● Work to complete
Find each line below that includes "computer", then copy it.

● Given records
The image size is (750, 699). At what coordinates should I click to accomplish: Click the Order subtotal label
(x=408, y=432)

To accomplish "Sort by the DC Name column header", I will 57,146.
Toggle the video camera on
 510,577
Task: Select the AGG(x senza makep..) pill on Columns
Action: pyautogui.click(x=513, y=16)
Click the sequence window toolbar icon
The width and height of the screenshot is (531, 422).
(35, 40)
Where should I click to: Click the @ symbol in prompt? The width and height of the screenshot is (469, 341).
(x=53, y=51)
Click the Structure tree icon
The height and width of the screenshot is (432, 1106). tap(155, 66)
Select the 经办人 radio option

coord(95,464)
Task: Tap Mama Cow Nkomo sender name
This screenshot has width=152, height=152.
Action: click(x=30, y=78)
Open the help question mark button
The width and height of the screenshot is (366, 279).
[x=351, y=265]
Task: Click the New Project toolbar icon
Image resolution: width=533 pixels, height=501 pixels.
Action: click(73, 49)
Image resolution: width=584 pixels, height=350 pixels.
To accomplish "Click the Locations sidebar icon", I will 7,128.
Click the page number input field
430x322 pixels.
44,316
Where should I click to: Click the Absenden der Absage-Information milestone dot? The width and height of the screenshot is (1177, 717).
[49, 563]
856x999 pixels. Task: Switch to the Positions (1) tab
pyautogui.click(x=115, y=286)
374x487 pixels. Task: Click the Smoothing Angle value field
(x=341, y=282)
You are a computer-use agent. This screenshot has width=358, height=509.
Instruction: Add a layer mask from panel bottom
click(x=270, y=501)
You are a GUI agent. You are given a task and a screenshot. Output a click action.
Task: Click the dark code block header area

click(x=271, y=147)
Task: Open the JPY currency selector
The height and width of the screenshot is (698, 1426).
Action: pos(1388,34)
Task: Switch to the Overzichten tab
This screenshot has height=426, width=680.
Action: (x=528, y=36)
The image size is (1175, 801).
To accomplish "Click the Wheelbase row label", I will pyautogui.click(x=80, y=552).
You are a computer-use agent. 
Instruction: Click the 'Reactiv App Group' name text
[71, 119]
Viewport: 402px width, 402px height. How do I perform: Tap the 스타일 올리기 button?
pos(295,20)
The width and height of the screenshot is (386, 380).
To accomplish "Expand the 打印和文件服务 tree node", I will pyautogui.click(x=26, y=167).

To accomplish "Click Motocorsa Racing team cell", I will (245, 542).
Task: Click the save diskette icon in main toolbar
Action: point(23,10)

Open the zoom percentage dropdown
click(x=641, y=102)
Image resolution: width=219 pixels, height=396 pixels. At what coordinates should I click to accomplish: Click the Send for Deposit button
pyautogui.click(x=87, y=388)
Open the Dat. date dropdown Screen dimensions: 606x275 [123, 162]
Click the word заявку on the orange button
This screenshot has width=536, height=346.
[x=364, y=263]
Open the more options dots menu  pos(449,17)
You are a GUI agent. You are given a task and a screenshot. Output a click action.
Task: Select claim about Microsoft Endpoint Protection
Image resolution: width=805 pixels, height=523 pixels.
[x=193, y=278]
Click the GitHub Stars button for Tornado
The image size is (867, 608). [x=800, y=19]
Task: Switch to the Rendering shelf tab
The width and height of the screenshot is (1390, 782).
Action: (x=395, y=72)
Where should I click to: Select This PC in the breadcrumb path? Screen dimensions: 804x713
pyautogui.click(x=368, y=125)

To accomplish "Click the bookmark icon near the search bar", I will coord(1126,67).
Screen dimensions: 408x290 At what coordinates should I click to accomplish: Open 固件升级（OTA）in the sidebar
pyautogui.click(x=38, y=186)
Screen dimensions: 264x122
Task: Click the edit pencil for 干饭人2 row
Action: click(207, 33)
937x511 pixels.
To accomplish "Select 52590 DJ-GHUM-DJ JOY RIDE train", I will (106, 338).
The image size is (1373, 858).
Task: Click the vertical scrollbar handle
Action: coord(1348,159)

● Solved problem
You are a computer-use agent. This screenshot has width=358, height=509.
You are a computer-use agent. 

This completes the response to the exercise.